CTC is back! 1.5 years of faithlessness and still going strong.

It was with much surprise that when I checked this blog for the first time in many months, I found that it still receives a lot of traffic.  Who would have guessed.  A while back I had taken a job which restricted my abilities to take part in any online communities.   Recently, I’ve decided to make a return, if for no other reason than to have a reason for the swarm of often incoherent thoughts that crowd my mind.

It’s been more than a year and a half since I made public my departure from the Christian faith.  The difference in not only my relationship to Christianity, but also my perception of Christianity, has changed so much that it is hard to describe.  The fact that I spent seven years as a Christian is almost surreal to me.  My interaction with religion is now more of a moviegoer with a passing interest than a participant with a vested interest.

Eighteen months later, I find myself perfectly content with my decision.  A far cry from the predictions of emotional doom and torment from some of my former ‘brothers’ and ‘sisters,’ the world seems to make far more sense without filtering every idea through the paradigm of evangelical Christianity.  Certainly I am not content with the state of affairs in the world, or even my own life, but I am entirely content with my ability to traverse the uncertain waters of this world without the need to turn to an invisible parent figure with all of the answers.

My atheism has matured, if you will.  I am neither fueled by animosity toward religion nor indifferent to its effects on society.  Last fall I had the opportunity to do some community work with several Christian pastors and even a seminary professor.  My interactions with them were nothing but positive.  In an environment where the topic of religion was secondary at most, they were an absolute delight to have around.  They were some of the most interesting people I worked with; certainly I believe they hold to some very wrong ideas, but who doesn’t?

On the other hand, I am convinced as ever that as time goes on, humanity’s dependence on religion dissipate.  I am also fairly convinced that while religion has a muddied mixture of positive and negative influence on the world, it will generally be better for the world to move beyond religion.
*****
# [Work required]
Quote the blog post word for word, from "Eighteen months later, I" to "of the answers.".

# [Data section]
*****
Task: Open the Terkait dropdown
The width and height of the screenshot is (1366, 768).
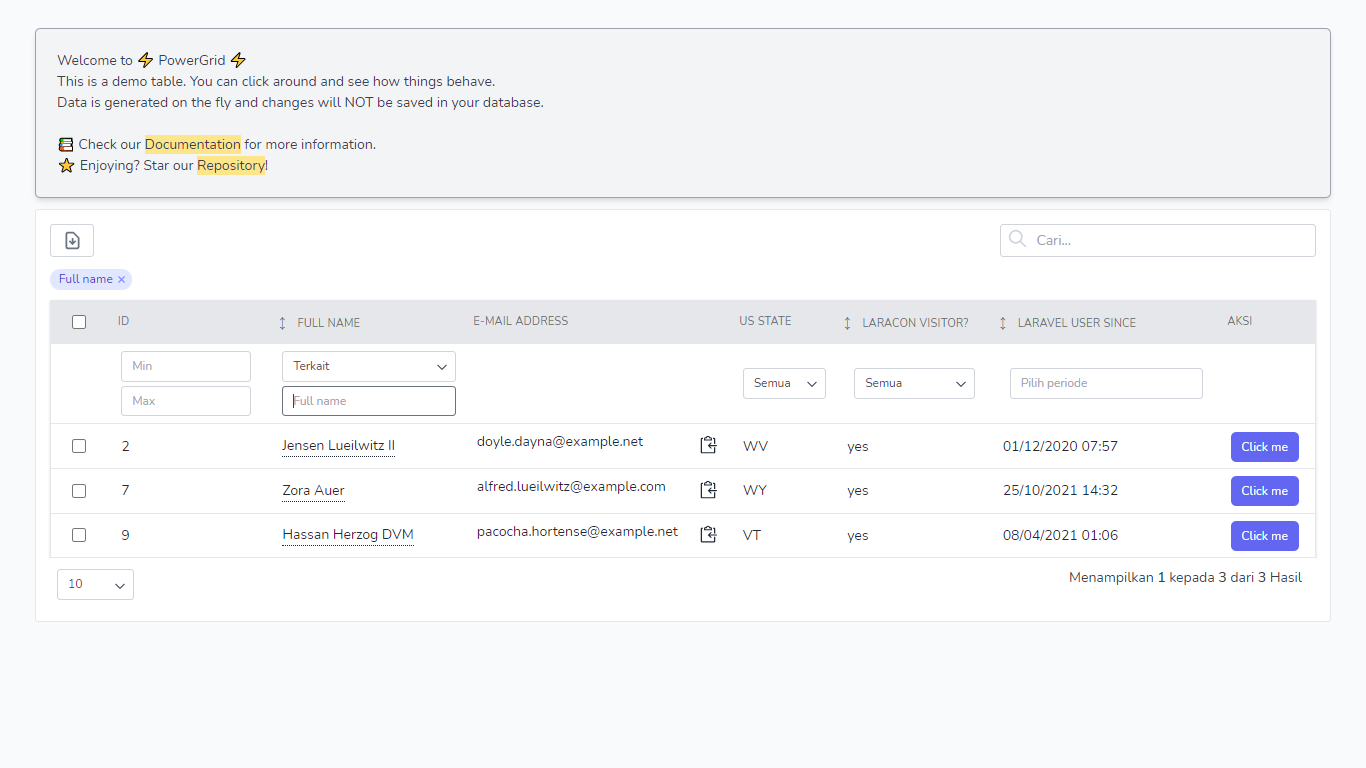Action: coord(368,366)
*****
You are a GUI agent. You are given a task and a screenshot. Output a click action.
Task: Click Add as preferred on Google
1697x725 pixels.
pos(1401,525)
*****
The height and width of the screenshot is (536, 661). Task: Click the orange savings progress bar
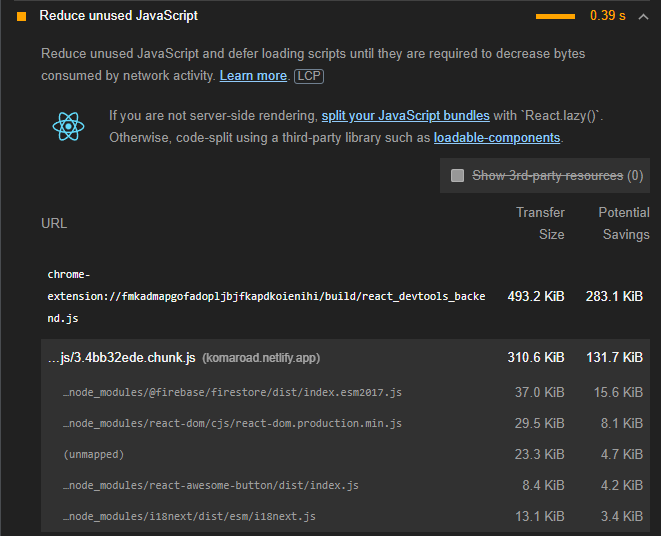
*****
# [Solution for this problem]
Eighteen months later, I find myself perfectly content with my decision.  A far cry from the predictions of emotional doom and torment from some of my former ‘brothers’ and ‘sisters,’ the world seems to make far more sense without filtering every idea through the paradigm of evangelical Christianity.  Certainly I am not content with the state of affairs in the world, or even my own life, but I am entirely content with my ability to traverse the uncertain waters of this world without the need to turn to an invisible parent figure with all of the answers.